| WHAT THE EXERCISE ASKS |
Once you find the line with "Users (54, 2453)" in the entries below, return exactly every line from it through the line with "Tutorial Help: Only".

| SOURCE MATERIAL |
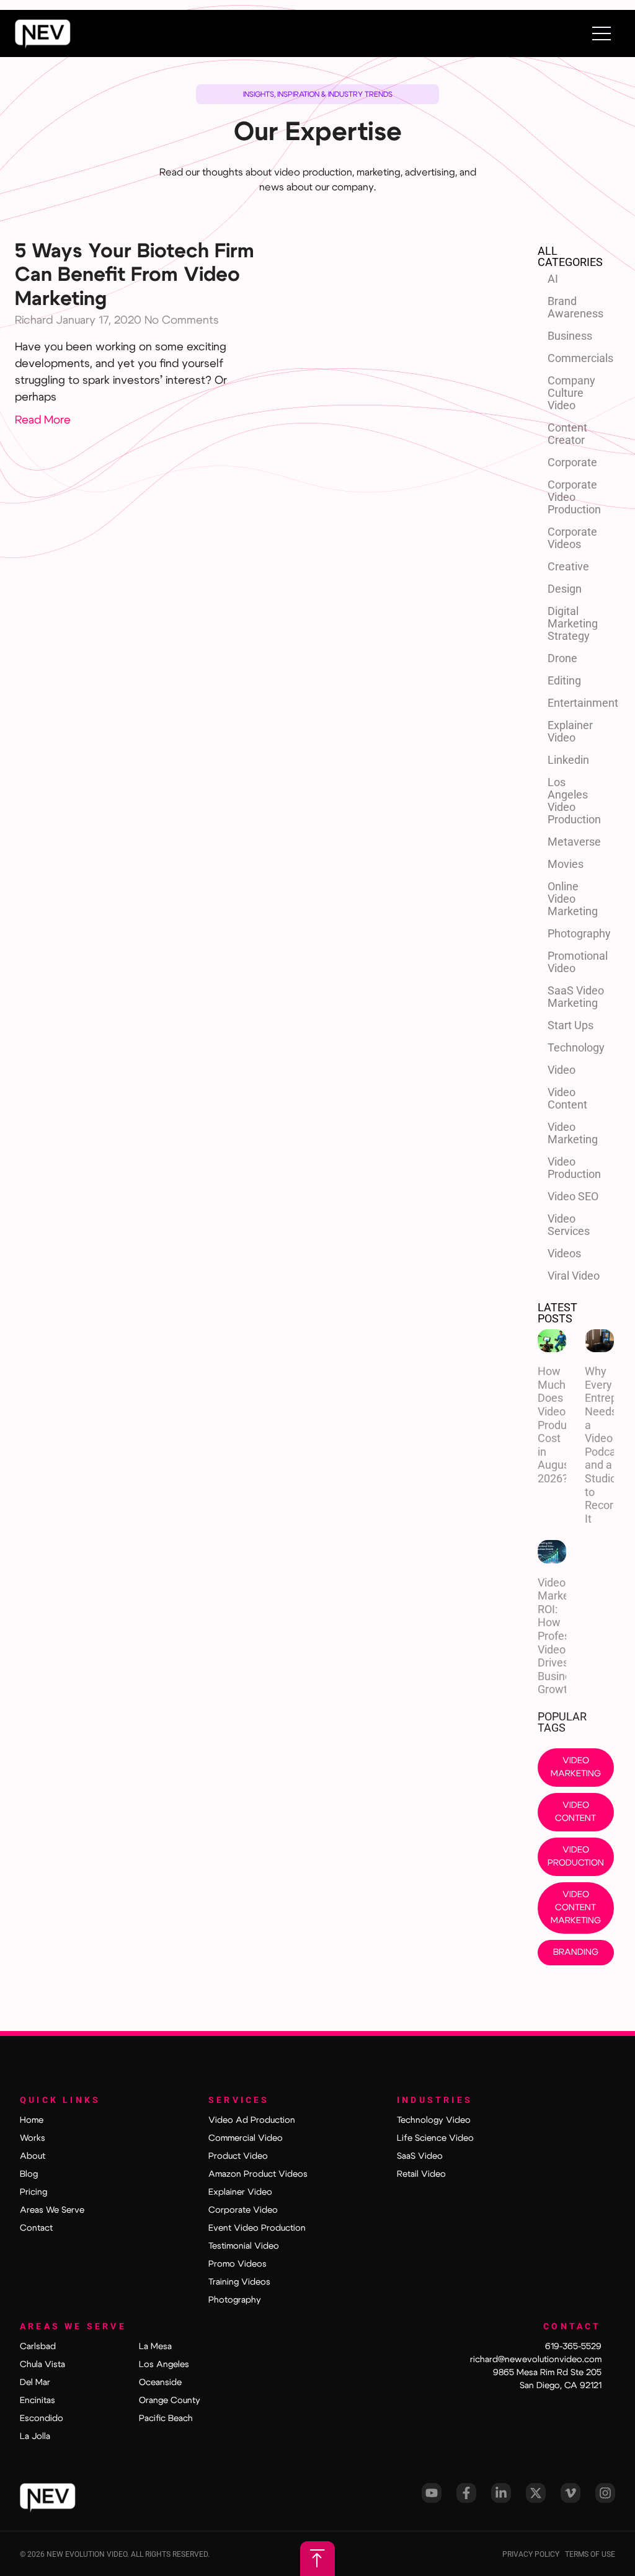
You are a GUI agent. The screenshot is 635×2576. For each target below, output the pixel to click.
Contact (36, 2228)
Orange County (169, 2400)
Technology (576, 1047)
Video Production (574, 1167)
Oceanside (160, 2382)
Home (31, 2120)
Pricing (33, 2192)
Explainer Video (570, 731)
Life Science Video (435, 2138)
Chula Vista (42, 2364)
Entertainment (581, 702)
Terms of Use (590, 2554)
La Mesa (155, 2346)
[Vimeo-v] (570, 2493)
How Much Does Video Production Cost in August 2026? (564, 1425)
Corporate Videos (572, 538)
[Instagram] (605, 2493)
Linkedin (568, 759)
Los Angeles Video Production (574, 801)
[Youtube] (432, 2493)
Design (565, 588)
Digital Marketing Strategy (573, 623)
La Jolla (35, 2436)
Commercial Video (245, 2138)
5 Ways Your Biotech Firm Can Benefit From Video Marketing (134, 275)
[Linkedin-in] (501, 2493)
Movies (566, 863)
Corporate (572, 462)
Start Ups (570, 1025)
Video (561, 1069)
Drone (562, 658)
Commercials (580, 358)
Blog (29, 2174)
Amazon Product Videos (258, 2174)
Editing (564, 680)
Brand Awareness (575, 307)
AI (553, 278)
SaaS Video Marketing (576, 996)
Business (570, 335)
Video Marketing (573, 1133)
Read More (43, 420)
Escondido (41, 2418)
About (32, 2156)
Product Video (238, 2156)
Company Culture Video (571, 393)
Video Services (569, 1224)
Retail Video (421, 2174)
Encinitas (37, 2400)
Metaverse (574, 841)
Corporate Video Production (574, 497)
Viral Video (574, 1275)
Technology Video (434, 2120)
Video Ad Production (251, 2120)
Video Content (567, 1098)
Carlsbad (38, 2346)
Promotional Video (578, 962)
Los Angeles (164, 2364)
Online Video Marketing (573, 899)
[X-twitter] (536, 2493)
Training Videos (239, 2282)
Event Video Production (257, 2228)
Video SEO (573, 1196)
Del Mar (35, 2382)
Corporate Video (243, 2210)
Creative (568, 566)
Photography (579, 933)
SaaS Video (420, 2156)
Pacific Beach (166, 2418)
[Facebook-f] (466, 2493)
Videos (564, 1253)
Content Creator (567, 433)
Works (32, 2138)
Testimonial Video (243, 2246)
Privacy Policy (533, 2554)
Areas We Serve (52, 2210)
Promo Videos (237, 2264)
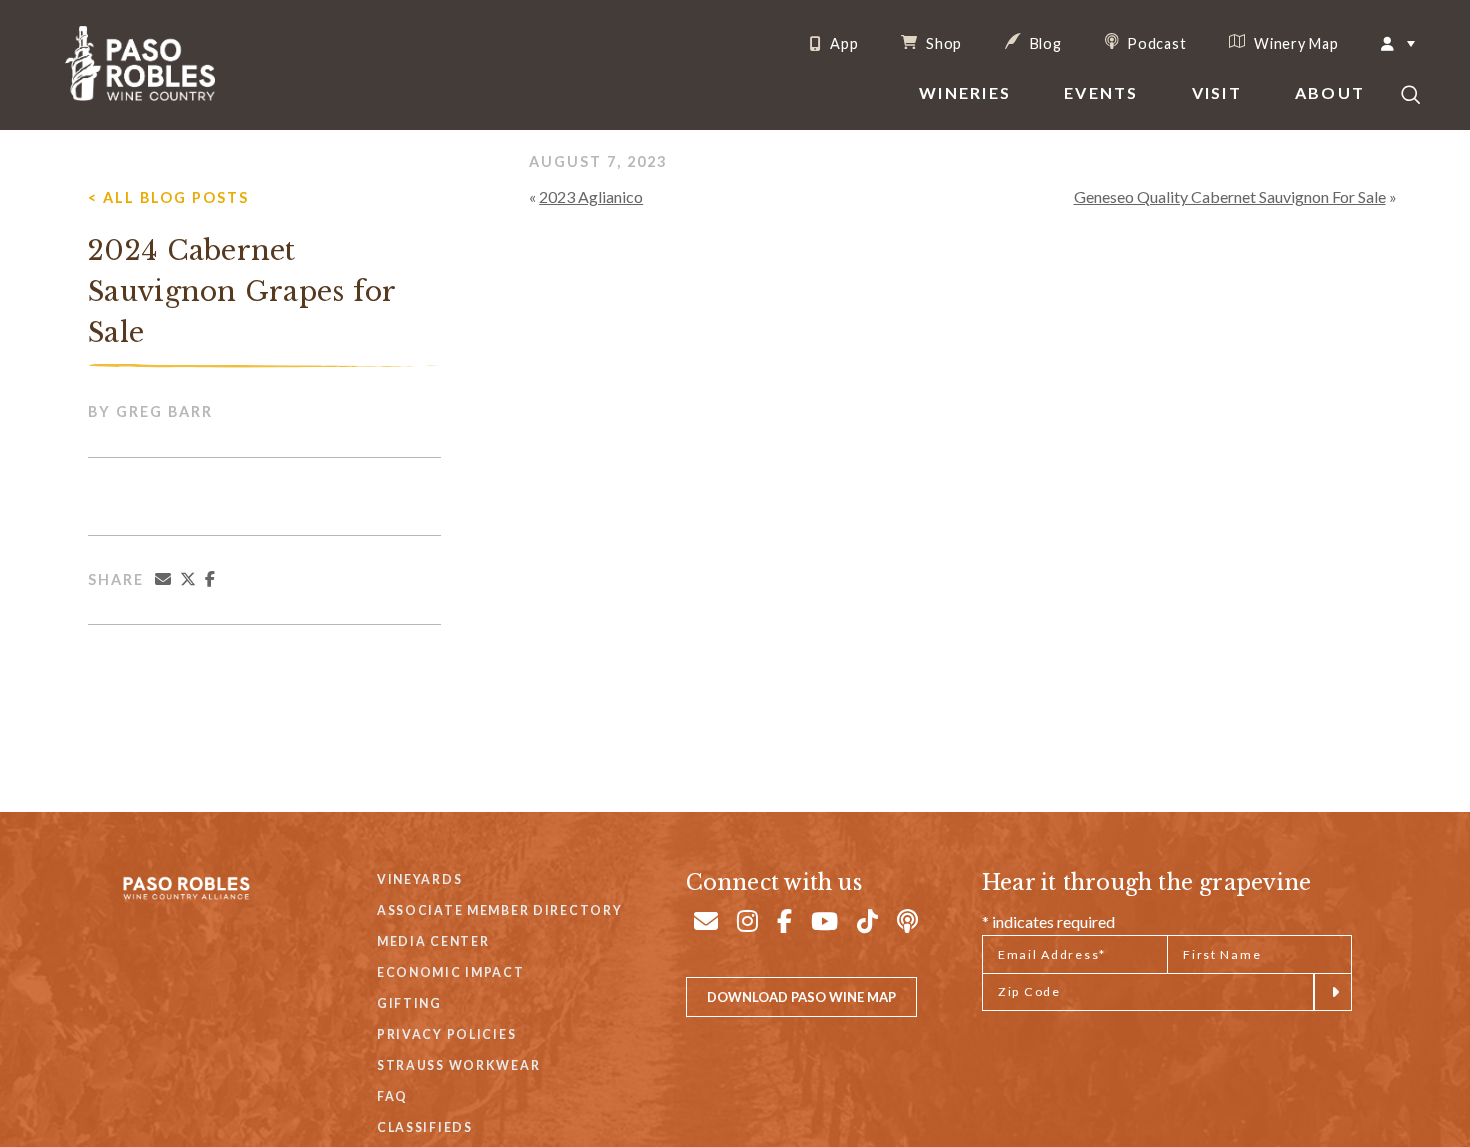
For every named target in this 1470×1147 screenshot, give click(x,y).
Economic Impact (451, 972)
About (1330, 92)
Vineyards (419, 879)
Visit (1217, 92)
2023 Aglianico (591, 196)
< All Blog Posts (168, 197)
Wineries (965, 92)
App (842, 44)
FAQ (392, 1096)
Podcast (1155, 43)
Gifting (409, 1003)
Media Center (433, 941)
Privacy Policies (446, 1034)
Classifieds (425, 1127)
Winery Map (1294, 43)
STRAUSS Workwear (458, 1065)
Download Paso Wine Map (801, 997)
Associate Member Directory (500, 910)
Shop (942, 43)
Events (1101, 92)
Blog (1044, 43)
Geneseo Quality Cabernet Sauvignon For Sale (1230, 196)
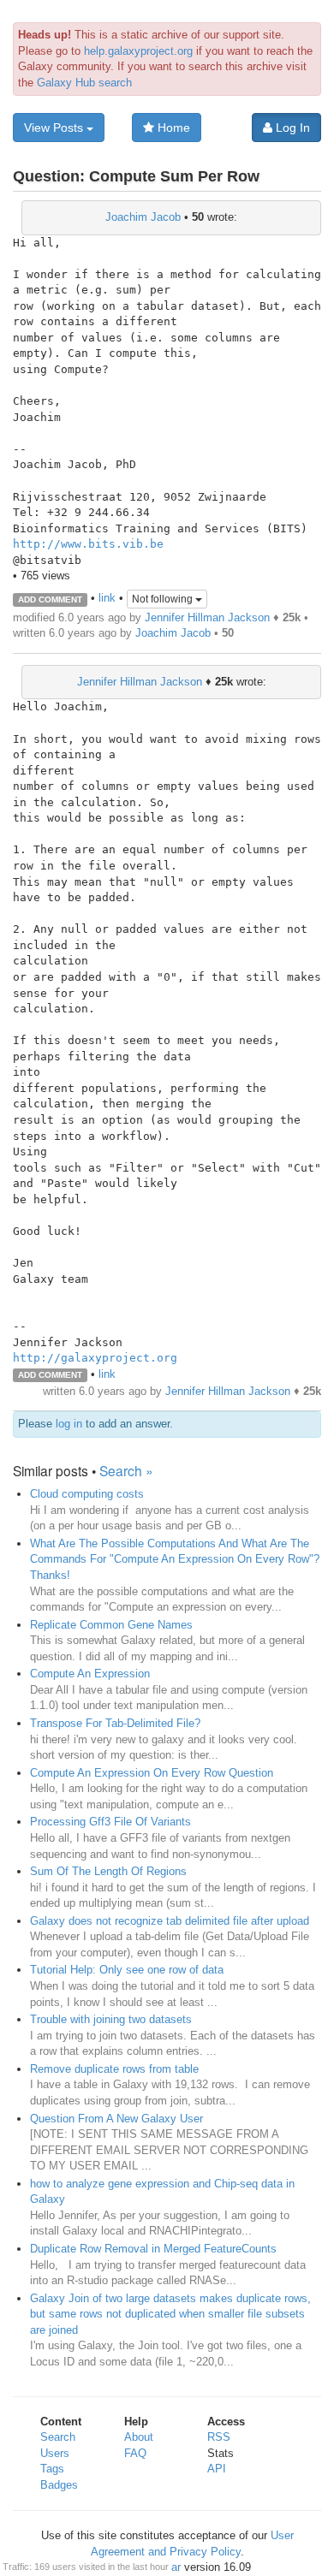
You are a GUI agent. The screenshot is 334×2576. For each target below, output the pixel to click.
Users (54, 2453)
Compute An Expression (90, 1673)
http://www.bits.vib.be (88, 543)
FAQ (135, 2453)
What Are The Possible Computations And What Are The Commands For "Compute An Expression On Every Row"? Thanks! (174, 1559)
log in (69, 1423)
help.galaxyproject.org (138, 51)
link (107, 598)
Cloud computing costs (87, 1493)
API (216, 2468)
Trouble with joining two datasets (111, 2019)
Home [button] (172, 127)
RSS (218, 2437)
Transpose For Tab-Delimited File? (115, 1723)
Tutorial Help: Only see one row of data (127, 1969)
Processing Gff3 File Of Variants (110, 1821)
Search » (126, 1470)
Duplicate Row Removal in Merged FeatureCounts (153, 2248)
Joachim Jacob (143, 217)
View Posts (55, 127)
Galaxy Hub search (84, 82)
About (138, 2437)
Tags (52, 2468)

| SOLUTION FOR THIS PROBLEM |
Users (54, 2453)
Compute An Expression (90, 1673)
http://www.bits.vib.be (88, 543)
FAQ (135, 2453)
What Are The Possible Computations And What Are The Commands For "Compute An Expression On Every Row"? Thanks! (174, 1559)
log in (69, 1423)
help.galaxyproject.org (138, 51)
link (107, 598)
Cloud computing costs (87, 1493)
API (216, 2468)
Trouble with joining two datasets (111, 2019)
Home [button] (172, 127)
RSS (218, 2437)
Transpose For Tab-Delimited File? (115, 1723)
Tutorial Help: Only see one row of data (127, 1969)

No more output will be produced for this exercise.